Oh, huh? As I mentioned before, the unconditional use of LockWaitBlock means
the wait parameter is ignored.

I'm frankly getting annoyed here.


> +/*
> + * This routine does the work for heapam_tuple_lock(), but also support
> + * `updated` argument to re-use the work done by heapam_tuple_update() or
> + * heapam_tuple_delete() on figuring out that tuple was concurrently updated.
> + */
> +static TM_Result
> +heapam_tuple_lock_internal(Relation relation, ItemPointer tid,
> +                                                Snapshot snapshot, 
> TupleTableSlot *slot,
> +                                                CommandId cid, LockTupleMode 
> mode,
> +                                                LockWaitPolicy wait_policy, 
> uint8 flags,
> +                                                TM_FailureData *tmfd, bool 
> updated)

Why is the new parameter named 'updated'?


>  {
>       BufferHeapTupleTableSlot *bslot = (BufferHeapTupleTableSlot *) slot;
>       TM_Result       result;
> -     Buffer          buffer;
> +     Buffer          buffer = InvalidBuffer;
>       HeapTuple       tuple = &bslot->base.tupdata;
>       bool            follow_updates;
>
> @@ -374,16 +455,26 @@ heapam_tuple_lock(Relation relation, ItemPointer tid, 
> Snapshot snapshot,
>
>  tuple_lock_retry:
>       tuple->t_self = *tid;
> -     result = heap_lock_tuple(relation, tuple, cid, mode, wait_policy,
> -                                                      follow_updates, 
> &buffer, tmfd);
> +     if (!updated)
> +             result = heap_lock_tuple(relation, tuple, cid, mode, 
> wait_policy,
> +                                                              
> follow_updates, &buffer, tmfd);
> +     else
> +             result = TM_Updated;
>
>       if (result == TM_Updated &&
>               (flags & TUPLE_LOCK_FLAG_FIND_LAST_VERSION))
>       {
> -             /* Should not encounter speculative tuple on recheck */
> -             Assert(!HeapTupleHeaderIsSpeculative(tuple->t_data));
> +             if (!updated)
> +             {
> +                     /* Should not encounter speculative tuple on recheck */
> +                     Assert(!HeapTupleHeaderIsSpeculative(tuple->t_data));

Hm, why is it ok to encounter speculative tuples in the updated case? Oh, I
guess you got failures because slot doesn't point anywhere at this point.

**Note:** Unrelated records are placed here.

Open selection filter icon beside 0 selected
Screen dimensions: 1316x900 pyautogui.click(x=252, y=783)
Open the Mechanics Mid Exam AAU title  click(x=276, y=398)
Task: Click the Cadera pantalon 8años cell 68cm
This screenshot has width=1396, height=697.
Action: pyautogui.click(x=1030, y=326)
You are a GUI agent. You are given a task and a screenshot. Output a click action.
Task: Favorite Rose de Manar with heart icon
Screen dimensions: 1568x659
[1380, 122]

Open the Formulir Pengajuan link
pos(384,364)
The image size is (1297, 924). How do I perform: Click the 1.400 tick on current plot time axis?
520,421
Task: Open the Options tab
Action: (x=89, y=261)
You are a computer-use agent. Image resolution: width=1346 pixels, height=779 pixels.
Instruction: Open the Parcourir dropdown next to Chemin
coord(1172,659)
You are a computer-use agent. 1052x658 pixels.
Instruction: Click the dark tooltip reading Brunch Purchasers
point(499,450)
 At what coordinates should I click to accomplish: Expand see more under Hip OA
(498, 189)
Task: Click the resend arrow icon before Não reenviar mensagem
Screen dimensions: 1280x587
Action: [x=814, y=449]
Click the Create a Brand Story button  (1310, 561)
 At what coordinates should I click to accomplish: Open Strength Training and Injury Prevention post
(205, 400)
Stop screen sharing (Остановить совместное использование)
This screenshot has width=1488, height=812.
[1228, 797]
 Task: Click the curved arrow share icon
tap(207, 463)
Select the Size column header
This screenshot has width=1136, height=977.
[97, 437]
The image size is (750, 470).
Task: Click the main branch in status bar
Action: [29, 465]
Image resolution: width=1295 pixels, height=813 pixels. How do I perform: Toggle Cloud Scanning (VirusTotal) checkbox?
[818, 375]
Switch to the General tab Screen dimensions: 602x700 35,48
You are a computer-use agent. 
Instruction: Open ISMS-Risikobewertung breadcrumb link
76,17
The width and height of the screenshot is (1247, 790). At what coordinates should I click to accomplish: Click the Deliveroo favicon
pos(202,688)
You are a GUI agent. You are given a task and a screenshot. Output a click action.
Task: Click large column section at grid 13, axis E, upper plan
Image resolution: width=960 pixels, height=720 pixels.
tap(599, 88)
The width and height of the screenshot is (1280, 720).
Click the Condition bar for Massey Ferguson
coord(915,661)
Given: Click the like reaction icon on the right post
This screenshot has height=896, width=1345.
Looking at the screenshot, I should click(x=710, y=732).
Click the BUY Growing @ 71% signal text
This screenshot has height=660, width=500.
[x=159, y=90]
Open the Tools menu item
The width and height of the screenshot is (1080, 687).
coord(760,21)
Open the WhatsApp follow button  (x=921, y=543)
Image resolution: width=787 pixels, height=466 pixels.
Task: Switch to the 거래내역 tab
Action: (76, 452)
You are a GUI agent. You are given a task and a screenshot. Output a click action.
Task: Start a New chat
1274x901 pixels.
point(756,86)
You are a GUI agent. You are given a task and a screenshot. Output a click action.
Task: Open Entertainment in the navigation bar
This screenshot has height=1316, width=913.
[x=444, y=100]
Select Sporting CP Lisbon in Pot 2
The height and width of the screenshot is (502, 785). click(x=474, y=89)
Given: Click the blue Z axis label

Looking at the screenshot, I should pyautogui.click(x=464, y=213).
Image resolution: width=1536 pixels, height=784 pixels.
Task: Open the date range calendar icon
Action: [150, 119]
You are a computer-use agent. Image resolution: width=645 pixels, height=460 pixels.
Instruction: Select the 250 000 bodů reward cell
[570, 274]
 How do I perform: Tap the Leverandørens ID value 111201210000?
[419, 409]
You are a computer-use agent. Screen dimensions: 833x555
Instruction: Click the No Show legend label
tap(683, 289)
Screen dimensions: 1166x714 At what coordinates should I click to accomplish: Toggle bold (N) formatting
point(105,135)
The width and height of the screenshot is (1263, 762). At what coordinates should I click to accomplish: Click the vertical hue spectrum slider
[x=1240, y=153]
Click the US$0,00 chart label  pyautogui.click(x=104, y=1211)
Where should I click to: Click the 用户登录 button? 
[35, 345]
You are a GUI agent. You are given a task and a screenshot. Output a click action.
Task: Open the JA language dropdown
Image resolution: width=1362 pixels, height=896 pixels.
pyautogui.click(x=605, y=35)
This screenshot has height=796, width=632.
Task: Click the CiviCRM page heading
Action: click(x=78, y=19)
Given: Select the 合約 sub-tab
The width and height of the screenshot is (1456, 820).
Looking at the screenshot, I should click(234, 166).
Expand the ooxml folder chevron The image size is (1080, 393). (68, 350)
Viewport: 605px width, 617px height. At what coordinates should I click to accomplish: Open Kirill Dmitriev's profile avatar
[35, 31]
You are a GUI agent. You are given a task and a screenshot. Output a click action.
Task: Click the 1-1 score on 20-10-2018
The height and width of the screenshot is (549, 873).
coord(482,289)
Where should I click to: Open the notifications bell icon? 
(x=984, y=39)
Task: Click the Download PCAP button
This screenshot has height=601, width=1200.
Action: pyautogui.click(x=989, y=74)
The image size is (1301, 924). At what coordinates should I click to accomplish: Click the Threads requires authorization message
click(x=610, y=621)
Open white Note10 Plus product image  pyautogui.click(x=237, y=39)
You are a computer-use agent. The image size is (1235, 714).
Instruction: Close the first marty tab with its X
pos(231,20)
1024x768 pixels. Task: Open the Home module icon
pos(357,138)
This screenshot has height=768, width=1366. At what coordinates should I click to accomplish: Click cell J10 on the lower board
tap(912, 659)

> -             ReleaseBuffer(buffer);
> +                     ReleaseBuffer(buffer);
> +             }
> +             else
> +             {
> +                     updated = false;
> +             }
>
>               if (!ItemPointerEquals(&tmfd->ctid, &tuple->t_self))
>               {

Which means this is completely bogus now?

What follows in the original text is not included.